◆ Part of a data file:
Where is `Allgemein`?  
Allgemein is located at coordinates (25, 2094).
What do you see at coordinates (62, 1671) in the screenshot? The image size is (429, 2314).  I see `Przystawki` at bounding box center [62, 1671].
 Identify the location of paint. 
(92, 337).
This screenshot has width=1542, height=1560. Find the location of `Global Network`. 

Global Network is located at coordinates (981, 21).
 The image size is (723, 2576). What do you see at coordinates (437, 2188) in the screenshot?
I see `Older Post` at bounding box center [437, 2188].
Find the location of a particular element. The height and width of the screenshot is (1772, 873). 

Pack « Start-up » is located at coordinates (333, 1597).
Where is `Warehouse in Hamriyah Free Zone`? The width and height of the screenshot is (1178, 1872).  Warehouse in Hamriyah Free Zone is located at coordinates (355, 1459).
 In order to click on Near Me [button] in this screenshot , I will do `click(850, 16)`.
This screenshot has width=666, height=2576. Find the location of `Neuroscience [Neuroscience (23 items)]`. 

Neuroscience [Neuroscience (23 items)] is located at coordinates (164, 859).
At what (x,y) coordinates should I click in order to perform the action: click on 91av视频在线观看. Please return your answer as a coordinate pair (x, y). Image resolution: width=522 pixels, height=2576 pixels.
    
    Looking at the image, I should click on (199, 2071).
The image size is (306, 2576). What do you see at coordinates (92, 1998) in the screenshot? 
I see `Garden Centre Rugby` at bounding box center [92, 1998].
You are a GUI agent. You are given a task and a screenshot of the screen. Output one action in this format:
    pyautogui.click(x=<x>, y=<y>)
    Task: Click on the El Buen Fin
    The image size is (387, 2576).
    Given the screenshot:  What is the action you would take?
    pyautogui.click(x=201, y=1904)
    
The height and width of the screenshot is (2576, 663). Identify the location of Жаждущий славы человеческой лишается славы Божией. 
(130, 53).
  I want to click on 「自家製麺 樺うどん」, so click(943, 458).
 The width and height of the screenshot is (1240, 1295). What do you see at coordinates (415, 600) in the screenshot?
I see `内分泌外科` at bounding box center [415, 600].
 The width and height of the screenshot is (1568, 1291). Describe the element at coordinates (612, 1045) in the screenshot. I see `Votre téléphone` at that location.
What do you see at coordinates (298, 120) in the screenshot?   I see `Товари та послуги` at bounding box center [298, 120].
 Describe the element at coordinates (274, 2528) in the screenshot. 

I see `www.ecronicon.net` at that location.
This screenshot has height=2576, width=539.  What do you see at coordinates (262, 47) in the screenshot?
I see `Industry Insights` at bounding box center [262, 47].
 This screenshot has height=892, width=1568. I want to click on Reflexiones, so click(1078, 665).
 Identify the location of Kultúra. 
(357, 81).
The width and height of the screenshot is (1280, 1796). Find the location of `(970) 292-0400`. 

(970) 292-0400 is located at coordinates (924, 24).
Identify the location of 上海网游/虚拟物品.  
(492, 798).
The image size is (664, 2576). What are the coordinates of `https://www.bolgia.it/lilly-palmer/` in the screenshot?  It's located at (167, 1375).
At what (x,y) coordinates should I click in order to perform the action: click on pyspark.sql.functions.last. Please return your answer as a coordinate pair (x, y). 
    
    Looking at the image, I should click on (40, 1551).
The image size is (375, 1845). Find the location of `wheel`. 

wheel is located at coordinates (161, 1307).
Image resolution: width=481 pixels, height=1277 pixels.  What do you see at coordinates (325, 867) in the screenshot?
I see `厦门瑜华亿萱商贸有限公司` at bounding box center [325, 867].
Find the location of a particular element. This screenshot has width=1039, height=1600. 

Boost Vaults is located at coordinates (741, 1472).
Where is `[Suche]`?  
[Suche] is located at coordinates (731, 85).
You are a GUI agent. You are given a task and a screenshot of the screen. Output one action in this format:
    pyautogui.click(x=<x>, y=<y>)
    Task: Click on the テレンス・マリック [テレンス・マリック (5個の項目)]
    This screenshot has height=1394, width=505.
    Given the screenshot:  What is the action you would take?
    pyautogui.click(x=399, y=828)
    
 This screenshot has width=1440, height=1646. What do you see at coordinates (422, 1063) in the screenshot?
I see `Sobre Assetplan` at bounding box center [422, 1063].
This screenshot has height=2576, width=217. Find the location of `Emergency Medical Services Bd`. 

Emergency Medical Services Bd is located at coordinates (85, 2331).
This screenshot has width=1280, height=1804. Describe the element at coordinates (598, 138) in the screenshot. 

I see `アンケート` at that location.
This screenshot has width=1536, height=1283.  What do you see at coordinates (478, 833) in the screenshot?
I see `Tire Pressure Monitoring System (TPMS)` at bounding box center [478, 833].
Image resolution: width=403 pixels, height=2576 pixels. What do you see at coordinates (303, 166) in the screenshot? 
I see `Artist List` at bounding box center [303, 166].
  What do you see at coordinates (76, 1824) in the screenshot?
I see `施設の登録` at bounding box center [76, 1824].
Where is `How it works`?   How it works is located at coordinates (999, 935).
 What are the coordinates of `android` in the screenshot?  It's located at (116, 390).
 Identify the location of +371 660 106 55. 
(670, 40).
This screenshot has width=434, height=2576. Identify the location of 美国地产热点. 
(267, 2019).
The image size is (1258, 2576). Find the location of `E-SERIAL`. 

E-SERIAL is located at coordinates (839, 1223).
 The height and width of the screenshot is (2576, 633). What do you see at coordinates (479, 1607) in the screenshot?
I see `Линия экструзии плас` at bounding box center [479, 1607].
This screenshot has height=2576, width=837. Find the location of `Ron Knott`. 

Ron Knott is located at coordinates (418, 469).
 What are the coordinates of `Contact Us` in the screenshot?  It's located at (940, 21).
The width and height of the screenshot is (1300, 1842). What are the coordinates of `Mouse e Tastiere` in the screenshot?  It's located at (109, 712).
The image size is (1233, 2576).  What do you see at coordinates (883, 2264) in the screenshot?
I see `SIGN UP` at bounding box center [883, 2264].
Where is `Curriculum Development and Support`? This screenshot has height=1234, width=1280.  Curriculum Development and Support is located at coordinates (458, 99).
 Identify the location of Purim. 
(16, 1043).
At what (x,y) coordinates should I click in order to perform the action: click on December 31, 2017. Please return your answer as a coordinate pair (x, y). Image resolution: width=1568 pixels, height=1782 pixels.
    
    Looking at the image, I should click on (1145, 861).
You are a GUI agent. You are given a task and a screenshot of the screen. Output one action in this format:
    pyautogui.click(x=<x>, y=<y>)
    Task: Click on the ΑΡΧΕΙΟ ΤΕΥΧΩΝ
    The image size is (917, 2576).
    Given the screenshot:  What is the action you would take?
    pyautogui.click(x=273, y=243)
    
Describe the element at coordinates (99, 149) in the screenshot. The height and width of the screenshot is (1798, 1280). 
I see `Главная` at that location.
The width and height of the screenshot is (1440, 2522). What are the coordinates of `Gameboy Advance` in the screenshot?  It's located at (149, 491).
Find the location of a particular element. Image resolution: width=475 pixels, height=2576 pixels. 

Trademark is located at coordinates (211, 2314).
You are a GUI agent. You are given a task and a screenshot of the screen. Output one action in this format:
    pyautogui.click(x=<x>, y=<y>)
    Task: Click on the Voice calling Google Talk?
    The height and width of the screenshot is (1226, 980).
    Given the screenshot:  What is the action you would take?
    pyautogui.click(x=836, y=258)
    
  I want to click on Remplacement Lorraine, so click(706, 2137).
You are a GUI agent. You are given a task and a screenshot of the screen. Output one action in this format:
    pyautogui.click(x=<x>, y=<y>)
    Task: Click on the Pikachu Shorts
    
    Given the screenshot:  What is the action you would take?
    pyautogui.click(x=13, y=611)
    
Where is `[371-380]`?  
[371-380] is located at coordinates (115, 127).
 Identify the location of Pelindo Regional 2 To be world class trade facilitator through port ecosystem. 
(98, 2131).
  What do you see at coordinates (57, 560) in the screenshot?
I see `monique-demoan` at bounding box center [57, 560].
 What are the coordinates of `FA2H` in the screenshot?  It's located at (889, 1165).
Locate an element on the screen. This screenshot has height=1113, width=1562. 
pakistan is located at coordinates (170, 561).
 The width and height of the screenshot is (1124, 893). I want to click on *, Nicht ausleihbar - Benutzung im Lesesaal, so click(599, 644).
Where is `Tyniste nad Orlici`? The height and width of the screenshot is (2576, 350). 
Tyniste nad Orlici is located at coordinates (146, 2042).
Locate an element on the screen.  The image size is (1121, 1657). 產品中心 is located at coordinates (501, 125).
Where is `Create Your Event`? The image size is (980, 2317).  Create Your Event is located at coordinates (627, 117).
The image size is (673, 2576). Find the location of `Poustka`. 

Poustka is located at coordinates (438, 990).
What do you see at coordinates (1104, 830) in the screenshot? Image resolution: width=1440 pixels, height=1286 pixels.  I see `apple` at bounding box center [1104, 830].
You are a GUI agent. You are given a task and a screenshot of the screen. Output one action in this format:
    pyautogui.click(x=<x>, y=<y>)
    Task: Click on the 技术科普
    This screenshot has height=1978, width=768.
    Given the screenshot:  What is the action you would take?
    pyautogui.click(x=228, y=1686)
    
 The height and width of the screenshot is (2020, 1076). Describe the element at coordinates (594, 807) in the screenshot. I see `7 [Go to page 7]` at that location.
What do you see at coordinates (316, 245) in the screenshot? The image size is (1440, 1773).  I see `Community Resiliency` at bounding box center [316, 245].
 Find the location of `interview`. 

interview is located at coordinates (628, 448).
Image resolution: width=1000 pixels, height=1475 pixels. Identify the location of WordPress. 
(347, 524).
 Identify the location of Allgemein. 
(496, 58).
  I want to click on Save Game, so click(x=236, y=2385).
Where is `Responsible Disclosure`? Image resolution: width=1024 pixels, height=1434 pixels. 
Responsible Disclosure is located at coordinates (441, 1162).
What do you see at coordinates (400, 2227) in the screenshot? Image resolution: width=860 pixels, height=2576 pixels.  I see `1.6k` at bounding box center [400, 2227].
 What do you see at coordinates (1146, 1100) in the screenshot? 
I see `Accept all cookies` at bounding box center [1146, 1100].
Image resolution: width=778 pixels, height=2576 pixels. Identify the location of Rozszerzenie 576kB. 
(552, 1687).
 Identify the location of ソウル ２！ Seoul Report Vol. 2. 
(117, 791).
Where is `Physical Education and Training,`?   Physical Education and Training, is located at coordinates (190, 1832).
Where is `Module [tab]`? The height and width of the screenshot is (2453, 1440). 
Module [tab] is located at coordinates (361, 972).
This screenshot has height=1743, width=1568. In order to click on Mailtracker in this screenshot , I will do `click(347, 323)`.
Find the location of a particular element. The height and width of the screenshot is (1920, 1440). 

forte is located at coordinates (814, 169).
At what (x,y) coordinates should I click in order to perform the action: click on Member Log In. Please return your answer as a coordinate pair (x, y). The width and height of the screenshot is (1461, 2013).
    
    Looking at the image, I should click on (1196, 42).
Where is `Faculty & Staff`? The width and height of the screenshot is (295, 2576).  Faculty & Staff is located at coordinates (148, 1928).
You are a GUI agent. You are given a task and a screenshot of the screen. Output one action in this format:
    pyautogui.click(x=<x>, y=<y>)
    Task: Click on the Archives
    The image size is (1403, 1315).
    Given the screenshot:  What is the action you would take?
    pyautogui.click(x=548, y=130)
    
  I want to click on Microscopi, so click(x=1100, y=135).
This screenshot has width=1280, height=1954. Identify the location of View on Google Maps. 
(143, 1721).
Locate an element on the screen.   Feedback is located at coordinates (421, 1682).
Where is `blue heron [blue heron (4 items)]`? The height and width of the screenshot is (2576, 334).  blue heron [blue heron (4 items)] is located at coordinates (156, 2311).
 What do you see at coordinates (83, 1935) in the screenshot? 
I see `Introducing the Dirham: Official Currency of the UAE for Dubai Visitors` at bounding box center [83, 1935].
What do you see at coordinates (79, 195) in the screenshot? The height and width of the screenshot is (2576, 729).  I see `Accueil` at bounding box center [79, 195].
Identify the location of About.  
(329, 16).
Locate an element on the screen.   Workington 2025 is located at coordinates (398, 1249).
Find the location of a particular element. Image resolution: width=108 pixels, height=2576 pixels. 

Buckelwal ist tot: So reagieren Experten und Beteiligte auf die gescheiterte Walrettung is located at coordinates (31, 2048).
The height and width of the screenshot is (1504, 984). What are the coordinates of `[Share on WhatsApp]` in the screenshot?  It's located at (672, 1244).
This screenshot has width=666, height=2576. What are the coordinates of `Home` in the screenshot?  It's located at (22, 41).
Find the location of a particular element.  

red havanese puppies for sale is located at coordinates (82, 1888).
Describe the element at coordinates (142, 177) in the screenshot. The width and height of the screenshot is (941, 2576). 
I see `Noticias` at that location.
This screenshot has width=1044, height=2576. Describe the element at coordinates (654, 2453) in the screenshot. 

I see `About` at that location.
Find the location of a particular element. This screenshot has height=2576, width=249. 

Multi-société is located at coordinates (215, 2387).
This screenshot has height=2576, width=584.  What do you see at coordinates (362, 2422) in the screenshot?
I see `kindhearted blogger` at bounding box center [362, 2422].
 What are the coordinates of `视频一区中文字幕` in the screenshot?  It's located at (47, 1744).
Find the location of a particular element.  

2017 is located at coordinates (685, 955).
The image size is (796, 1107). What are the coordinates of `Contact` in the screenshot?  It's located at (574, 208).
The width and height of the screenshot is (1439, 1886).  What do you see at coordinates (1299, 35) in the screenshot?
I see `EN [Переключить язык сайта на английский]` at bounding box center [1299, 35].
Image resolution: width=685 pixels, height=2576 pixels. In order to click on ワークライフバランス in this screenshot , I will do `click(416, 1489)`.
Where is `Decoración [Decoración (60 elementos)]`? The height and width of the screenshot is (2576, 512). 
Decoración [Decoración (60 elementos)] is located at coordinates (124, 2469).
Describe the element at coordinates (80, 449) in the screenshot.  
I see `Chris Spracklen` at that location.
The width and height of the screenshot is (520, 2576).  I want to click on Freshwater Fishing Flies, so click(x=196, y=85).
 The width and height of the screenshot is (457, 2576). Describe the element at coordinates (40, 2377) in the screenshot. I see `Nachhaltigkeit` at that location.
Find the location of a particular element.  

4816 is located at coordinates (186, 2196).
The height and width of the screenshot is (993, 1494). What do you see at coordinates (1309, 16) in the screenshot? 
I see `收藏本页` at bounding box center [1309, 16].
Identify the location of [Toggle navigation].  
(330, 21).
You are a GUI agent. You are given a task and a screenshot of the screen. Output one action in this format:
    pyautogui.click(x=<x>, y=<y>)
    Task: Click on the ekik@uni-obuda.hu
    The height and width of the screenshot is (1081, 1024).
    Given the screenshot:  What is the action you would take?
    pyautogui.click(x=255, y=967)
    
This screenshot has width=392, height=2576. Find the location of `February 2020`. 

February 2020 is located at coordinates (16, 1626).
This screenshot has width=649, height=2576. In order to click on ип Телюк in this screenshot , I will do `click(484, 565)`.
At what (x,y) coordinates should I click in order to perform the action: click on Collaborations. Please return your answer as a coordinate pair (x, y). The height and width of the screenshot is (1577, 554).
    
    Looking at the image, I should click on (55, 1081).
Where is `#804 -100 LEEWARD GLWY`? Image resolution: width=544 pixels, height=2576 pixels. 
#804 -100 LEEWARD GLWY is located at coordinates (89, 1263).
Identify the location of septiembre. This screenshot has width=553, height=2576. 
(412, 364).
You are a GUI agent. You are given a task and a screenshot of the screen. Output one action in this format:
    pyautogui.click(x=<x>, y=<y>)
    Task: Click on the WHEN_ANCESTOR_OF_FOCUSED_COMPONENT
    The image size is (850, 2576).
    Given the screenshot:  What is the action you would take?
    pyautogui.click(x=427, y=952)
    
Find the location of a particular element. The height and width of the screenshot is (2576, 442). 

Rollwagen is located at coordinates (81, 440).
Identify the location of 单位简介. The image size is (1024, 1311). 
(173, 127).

◆ WHAT IS ASKED:
How many lines above contain the string "items"? Case counts. Reply with only the number.

◆ ANSWER FOR THE TASK:
3